浅川 2030年に向けて、特に力を入れたい4つのテーマが「人」「社会」「地球環境」「フロンティア」です。「人」では、先ほども述べたように、人生100年時代をより良く生きるためにどう備えるかを考えるきっかけづくりをしていきたい。「社会」では、例えばAIやロボットが、街や人々の生活を豊かにする可能性を十分に伸ばしながら、そこから生まれる課題とどのように向き合うかを考えたい。「地球環境」では、私たちの環境への意識を変えるために私たちはどんな活動をするのか、逆算していけば少しずつすべきことも見えてきます。「フロンティア」は、宇宙のように科学が切り拓く人類の知をあらゆる人と共有していきたい。これら4つの視点で少し先の未来をみんなと一緒に考えられるようにしたいなと思います。

インタビューに答える浅川館長
インタビューに答える浅川館長

―未来を見せるだけではなく、みんなで考える場をつくるということでしょうか。

浅川 科学技術の成果が皆さんの未来をどのように変えていくかというのは今後ももちろん見せていくと思いますが、それだけではなく語れる場をつくり、未来館のビジョン「あなたとともに『未来』をつくるプラットフォーム」を実現していきたいです。

テクノロジーの力でダイバーシティを「普通」に

―多様性を尊重できる社会を実現するために科学は何ができるのでしょうか。

浅川 ダイバーシティは今、少しずつ浸透しつつあるのかも知れませんが、誰かに強制されるからではなく「当たり前のこと」として受け入れられなければ、本当の意味で実現できないのではないかと思います。米国ではそれがかなりできていると感じます。国民性もあるとは思いますが、米国では公立の学校に障がいのある子どもも当たり前にいるので、教育の影響も大きいと感じます。車いすの人や視覚障がい者が飛行機を利用するのも至って普通のことです。特別に助けてくれないけれど過剰な心配もされません。ですので、米国では急流下りとかスキューバダイビングとか、結構面白い体験ができました。

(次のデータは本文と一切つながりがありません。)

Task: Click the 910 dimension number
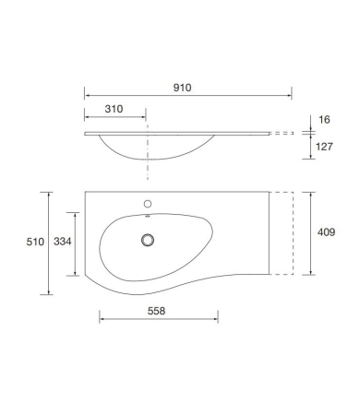[182, 88]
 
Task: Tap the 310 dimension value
[114, 109]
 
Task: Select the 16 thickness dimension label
[324, 120]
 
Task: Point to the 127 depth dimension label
[324, 147]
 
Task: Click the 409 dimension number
[326, 232]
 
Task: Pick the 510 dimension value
[35, 242]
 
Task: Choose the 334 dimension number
[63, 242]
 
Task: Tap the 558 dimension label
[156, 311]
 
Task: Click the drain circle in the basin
[148, 240]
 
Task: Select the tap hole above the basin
[148, 204]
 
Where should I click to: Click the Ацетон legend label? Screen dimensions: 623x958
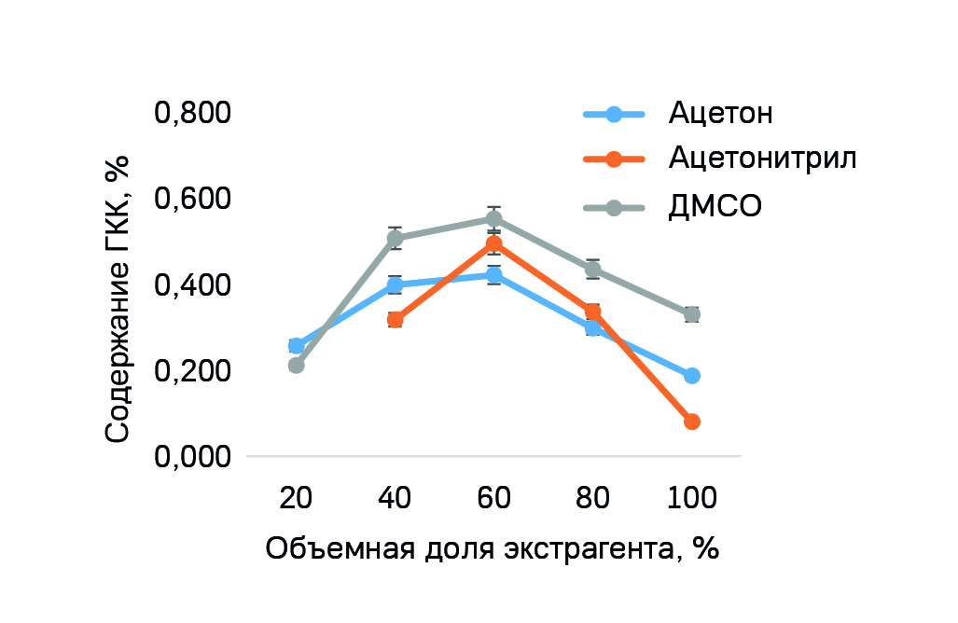pyautogui.click(x=720, y=114)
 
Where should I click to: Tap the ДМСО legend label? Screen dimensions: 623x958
pyautogui.click(x=715, y=206)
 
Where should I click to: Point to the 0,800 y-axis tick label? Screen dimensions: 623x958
pyautogui.click(x=192, y=114)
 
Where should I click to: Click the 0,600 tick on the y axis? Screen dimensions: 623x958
pyautogui.click(x=192, y=200)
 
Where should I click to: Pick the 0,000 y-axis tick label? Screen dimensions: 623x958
pyautogui.click(x=192, y=457)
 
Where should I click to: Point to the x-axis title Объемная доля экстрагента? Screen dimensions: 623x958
pyautogui.click(x=493, y=547)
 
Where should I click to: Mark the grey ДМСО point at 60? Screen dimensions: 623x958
pyautogui.click(x=493, y=219)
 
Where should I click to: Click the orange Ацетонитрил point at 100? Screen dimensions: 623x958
pyautogui.click(x=691, y=422)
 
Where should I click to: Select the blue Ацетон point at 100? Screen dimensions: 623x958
pyautogui.click(x=691, y=376)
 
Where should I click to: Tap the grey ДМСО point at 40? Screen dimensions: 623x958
pyautogui.click(x=395, y=239)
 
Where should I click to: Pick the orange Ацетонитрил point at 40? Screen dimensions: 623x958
pyautogui.click(x=395, y=320)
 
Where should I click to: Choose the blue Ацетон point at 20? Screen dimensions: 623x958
pyautogui.click(x=296, y=346)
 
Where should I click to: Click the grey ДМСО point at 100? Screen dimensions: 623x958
pyautogui.click(x=691, y=314)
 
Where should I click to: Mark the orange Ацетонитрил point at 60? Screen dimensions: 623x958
pyautogui.click(x=493, y=244)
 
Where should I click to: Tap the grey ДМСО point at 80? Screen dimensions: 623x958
pyautogui.click(x=592, y=270)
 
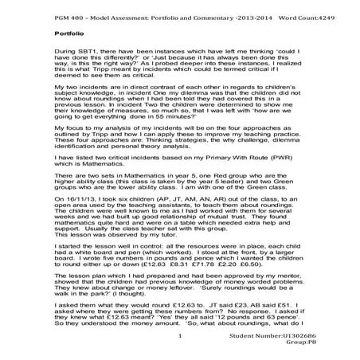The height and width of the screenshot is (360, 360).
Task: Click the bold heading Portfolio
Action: [68, 34]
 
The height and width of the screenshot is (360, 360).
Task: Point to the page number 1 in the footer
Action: [182, 336]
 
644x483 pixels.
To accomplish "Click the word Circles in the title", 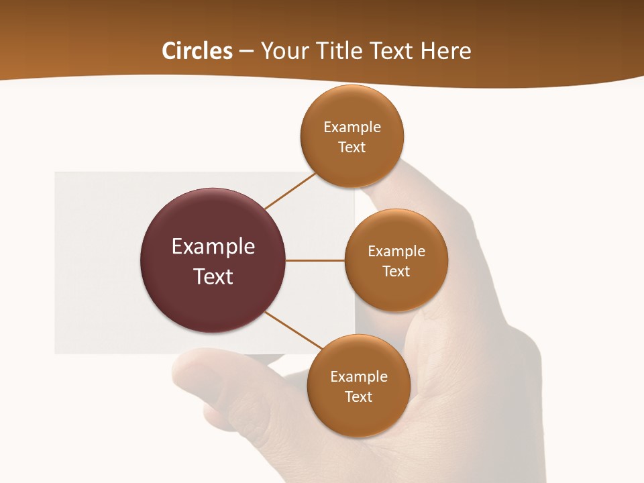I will point(197,51).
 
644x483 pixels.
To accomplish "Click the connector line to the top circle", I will point(290,191).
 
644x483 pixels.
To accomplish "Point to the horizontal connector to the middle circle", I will point(315,260).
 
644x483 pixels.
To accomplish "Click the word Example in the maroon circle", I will point(213,247).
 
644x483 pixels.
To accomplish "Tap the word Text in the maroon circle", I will point(213,276).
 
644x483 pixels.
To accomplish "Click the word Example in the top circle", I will point(352,127).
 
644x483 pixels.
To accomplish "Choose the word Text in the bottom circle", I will point(358,396).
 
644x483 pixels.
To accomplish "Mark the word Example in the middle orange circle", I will point(396,252).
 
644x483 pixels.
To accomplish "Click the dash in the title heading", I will point(246,52).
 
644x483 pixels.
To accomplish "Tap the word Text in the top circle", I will point(352,147).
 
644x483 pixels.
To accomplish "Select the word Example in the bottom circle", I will point(358,377).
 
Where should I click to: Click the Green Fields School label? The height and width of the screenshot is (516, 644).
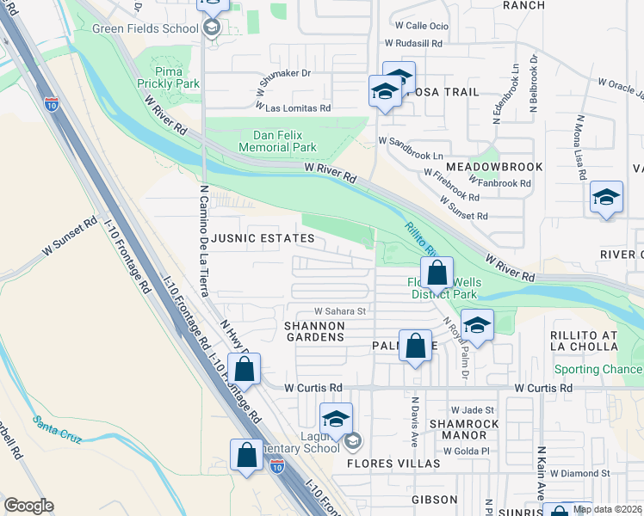tap(145, 28)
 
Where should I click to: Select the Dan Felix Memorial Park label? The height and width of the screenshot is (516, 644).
tap(284, 141)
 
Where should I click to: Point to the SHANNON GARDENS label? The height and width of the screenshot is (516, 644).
tap(314, 332)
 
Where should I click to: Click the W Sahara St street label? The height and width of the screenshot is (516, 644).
tap(340, 311)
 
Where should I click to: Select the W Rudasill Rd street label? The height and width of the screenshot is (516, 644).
tap(413, 42)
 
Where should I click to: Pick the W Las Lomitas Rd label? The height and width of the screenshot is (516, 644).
tap(294, 109)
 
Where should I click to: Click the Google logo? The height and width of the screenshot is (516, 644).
tap(28, 506)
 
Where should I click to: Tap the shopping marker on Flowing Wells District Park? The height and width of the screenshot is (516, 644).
tap(437, 273)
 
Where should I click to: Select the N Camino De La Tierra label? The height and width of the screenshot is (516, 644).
tap(205, 242)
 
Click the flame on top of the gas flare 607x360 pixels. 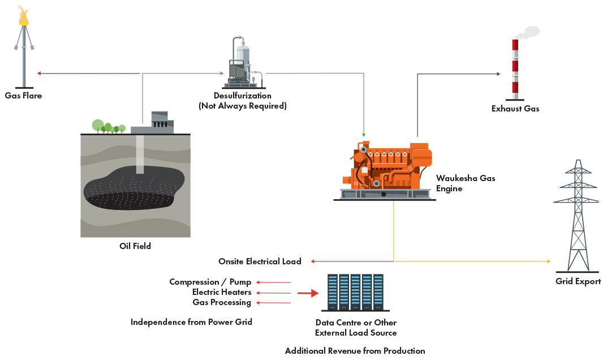point(24,16)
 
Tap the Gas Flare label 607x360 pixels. point(23,96)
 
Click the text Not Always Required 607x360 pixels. point(243,106)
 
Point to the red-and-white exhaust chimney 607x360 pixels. point(515,69)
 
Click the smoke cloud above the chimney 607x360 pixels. point(527,33)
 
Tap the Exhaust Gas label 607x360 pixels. point(515,109)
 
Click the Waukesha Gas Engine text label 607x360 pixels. point(465,183)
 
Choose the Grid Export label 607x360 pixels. point(578,281)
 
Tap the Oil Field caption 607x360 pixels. point(135,246)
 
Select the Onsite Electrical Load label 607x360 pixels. point(260,262)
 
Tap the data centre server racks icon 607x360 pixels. point(355,292)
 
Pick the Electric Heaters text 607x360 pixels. point(221,292)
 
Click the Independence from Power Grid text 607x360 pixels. point(191,322)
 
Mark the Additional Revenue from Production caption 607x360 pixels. point(355,351)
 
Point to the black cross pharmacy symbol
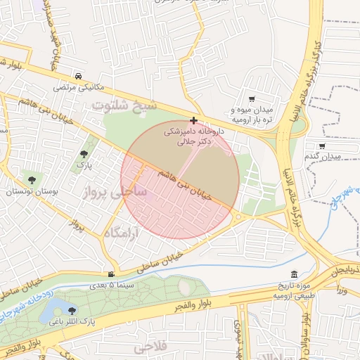(194, 121)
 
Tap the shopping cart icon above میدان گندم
(322, 146)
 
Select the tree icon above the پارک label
(84, 153)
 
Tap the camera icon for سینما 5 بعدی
(110, 274)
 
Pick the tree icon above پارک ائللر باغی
(71, 309)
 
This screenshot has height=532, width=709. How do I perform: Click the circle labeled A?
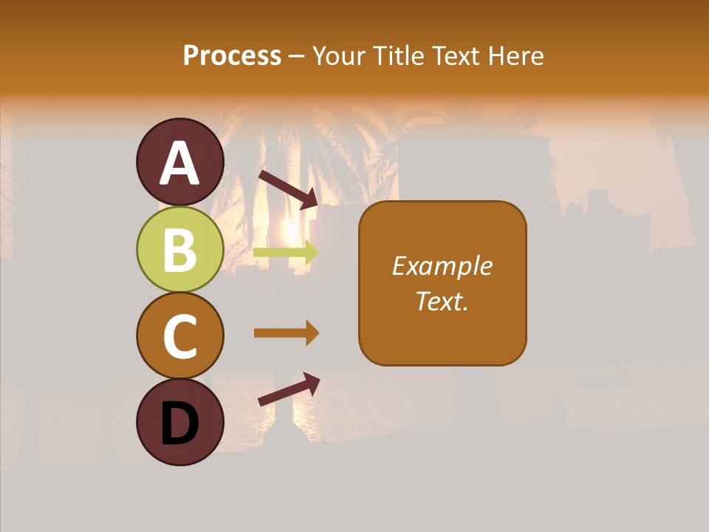(180, 162)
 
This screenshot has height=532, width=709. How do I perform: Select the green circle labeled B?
(180, 249)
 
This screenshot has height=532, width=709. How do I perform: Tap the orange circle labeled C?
(180, 335)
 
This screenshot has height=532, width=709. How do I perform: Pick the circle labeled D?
(180, 422)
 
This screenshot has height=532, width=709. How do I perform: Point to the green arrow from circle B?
(285, 252)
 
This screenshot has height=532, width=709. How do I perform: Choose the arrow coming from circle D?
(288, 390)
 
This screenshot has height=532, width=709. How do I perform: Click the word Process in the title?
(232, 55)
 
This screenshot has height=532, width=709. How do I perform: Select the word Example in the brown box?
(442, 266)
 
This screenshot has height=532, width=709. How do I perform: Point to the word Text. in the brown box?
(442, 301)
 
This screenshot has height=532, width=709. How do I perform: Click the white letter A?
(180, 163)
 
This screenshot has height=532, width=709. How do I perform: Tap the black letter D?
(180, 423)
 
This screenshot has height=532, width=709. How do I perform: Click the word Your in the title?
(340, 55)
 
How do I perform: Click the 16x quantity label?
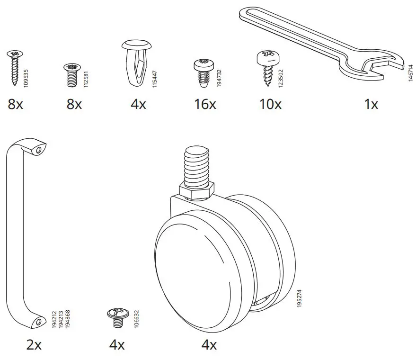point(205,104)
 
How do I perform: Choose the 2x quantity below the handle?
point(34,345)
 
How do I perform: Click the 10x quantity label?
point(270,104)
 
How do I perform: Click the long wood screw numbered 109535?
point(14,68)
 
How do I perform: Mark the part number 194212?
point(54,320)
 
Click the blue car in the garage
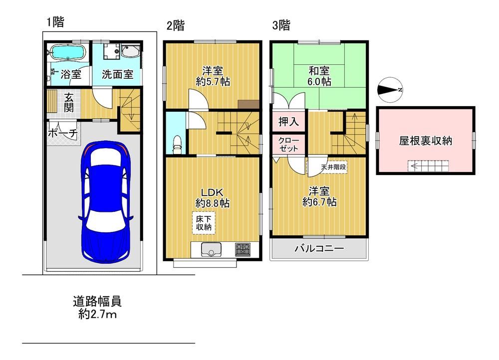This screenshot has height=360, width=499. tap(106, 201)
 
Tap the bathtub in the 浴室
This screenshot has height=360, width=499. tap(67, 52)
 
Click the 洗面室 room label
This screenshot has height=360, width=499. tap(117, 74)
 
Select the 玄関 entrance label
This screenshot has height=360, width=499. tap(69, 102)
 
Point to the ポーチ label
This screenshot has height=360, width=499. tap(63, 133)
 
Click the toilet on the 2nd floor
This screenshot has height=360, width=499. tap(177, 144)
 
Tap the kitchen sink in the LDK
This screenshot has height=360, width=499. tap(211, 249)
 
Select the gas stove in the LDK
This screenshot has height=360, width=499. tap(243, 249)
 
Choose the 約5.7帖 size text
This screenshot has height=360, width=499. tap(213, 82)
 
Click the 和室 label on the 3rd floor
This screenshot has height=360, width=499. tap(318, 70)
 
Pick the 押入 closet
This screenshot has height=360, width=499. tap(288, 121)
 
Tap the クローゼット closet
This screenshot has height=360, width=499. tap(288, 144)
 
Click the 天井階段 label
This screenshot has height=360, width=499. tap(333, 167)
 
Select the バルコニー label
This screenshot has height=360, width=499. tap(319, 248)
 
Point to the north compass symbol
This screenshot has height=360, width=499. tap(390, 90)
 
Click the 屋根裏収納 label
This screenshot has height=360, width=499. tap(426, 140)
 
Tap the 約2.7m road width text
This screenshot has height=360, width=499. tap(97, 315)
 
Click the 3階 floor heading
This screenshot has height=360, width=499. tap(281, 25)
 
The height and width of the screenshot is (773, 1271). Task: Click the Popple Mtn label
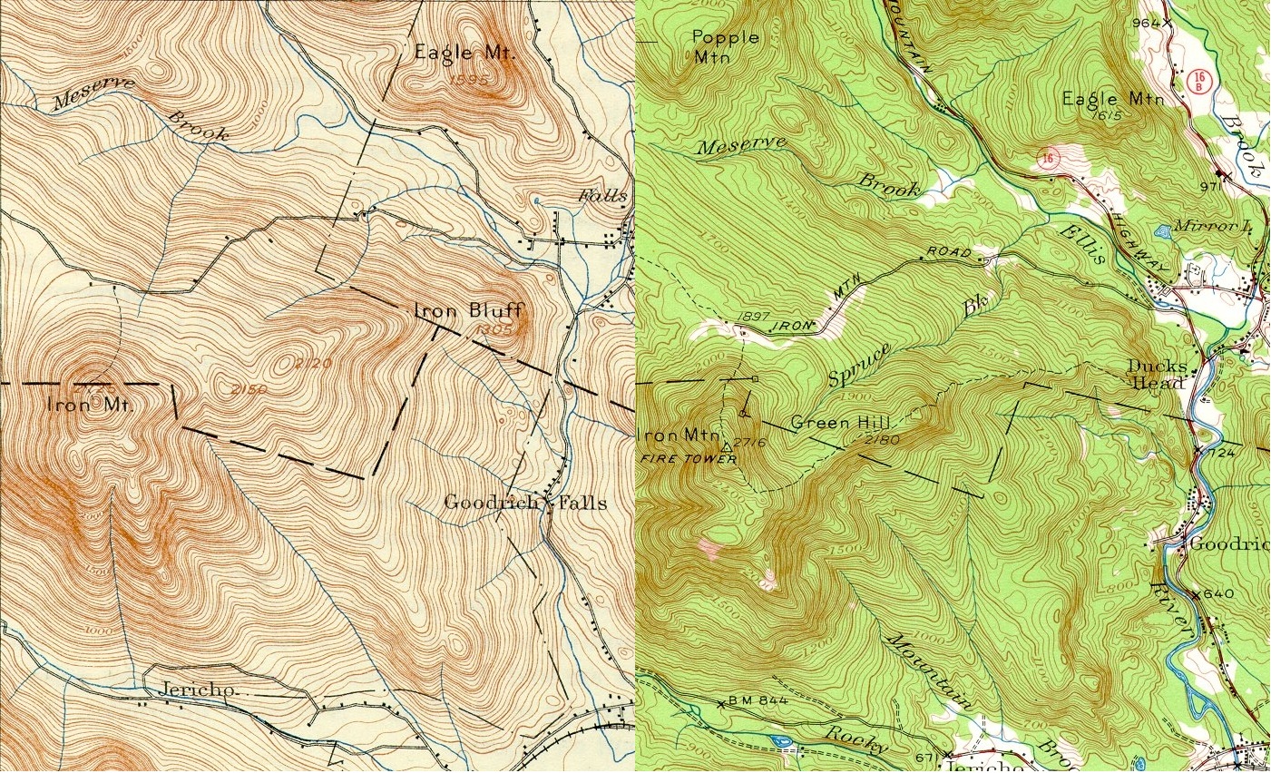pyautogui.click(x=725, y=46)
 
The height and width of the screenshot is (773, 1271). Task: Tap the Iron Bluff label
pyautogui.click(x=468, y=310)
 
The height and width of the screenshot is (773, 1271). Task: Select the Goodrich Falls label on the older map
pyautogui.click(x=525, y=503)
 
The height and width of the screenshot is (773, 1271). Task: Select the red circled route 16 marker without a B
pyautogui.click(x=1048, y=160)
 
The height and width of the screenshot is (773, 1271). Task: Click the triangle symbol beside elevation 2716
pyautogui.click(x=726, y=446)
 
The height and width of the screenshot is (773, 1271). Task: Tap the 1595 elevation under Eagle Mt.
pyautogui.click(x=469, y=80)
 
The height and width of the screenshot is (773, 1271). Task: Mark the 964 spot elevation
pyautogui.click(x=1147, y=23)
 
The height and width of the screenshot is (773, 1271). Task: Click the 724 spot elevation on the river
pyautogui.click(x=1221, y=451)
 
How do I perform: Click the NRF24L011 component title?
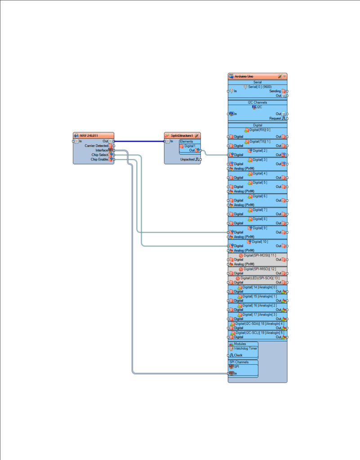point(89,135)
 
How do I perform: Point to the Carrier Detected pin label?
point(96,146)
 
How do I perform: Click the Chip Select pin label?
point(100,155)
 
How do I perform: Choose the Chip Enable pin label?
point(100,159)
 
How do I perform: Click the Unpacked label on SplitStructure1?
point(187,159)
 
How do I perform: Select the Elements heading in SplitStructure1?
point(186,142)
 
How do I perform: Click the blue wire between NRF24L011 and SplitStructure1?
point(139,141)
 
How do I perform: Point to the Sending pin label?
point(275,91)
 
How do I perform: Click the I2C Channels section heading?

 未来館では、例えば一緒に実験教室に参加して子ども同士が知り合うきっかけをつくることなど、何か面白い取り組みができるかもしれません。

浅川館長が開発を進める「AIスーツケース」は、搭載されているカメラやレーダーで周囲を捉え、ハンドルを振動させたりして目的地まで人を安全に誘導する(協力:次世代移動支援技術開発コンソーシアム)
浅川館長が開発を進める「AIスーツケース」は、搭載されているカメラやレーダーで周囲を捉え、ハンドルを振動させたりして目的地まで人を安全に誘導する(協力:次世代移動支援技術開発コンソーシアム)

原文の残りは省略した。